Jokowi pun berpesan agar penegak hukum memproses temuan tersebut dengan benar. "Ya semua harus mengikuti aturan yang ada. Sudah," ujar Jokowi.
Sebelumnya, Kepala PPATK Ivan Yustiavandana menyebut laporan transaksi mencurigakan ke PPATK naik 100 persen, yang beberapa di antaranya diduga terkait dengan tindak pidana pencucian uang (TPPU) dan kampanye Pemilu 2024. Hal ini disampaikannya selepas menghadiri acara "Diseminasi: Securing Hasil Tindak Pidana Lintas Batas Negara" di Jakarta, Kamis (14/12/2023).

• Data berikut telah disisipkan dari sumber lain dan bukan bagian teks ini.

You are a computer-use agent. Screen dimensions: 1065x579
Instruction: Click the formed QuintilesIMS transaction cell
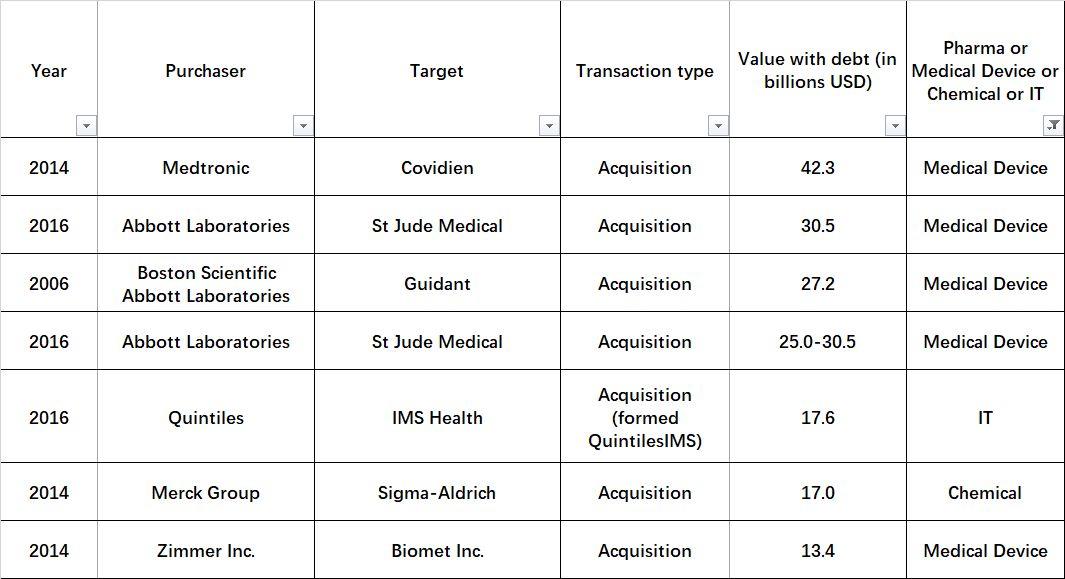click(x=645, y=417)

Dalam kesempatan sama, Ivan juga menyinggung beberapa kegiatan kampanye yang dananya tidak dari rekening khusus dana kampanye (RKDK) karena PPATK mengamati tidak ada catatan transaksi yang bersumber dari RKDK dari beberapa kegiatan kampanye.
"Artinya ada ketidaksesuaian. Pembiayaan kampanye dan segala macam itu dari mana kalau RKDK tidak bergerak? Kita melihat ada potensi seseorang mendapatkan sumber ilegal untuk membantu kampanye," kata Ivan.
PPATK menduga ada dana-dana kampanye yang bersumber dari tambang ilegal, yang nilainya diperkirakan mencapai triliunan rupiah. Karena itu, Ivan menegaskan PPATK berkomitmen terus mengawasi transaksi-transaksi keuangan yang berkaitan dengan pemilu.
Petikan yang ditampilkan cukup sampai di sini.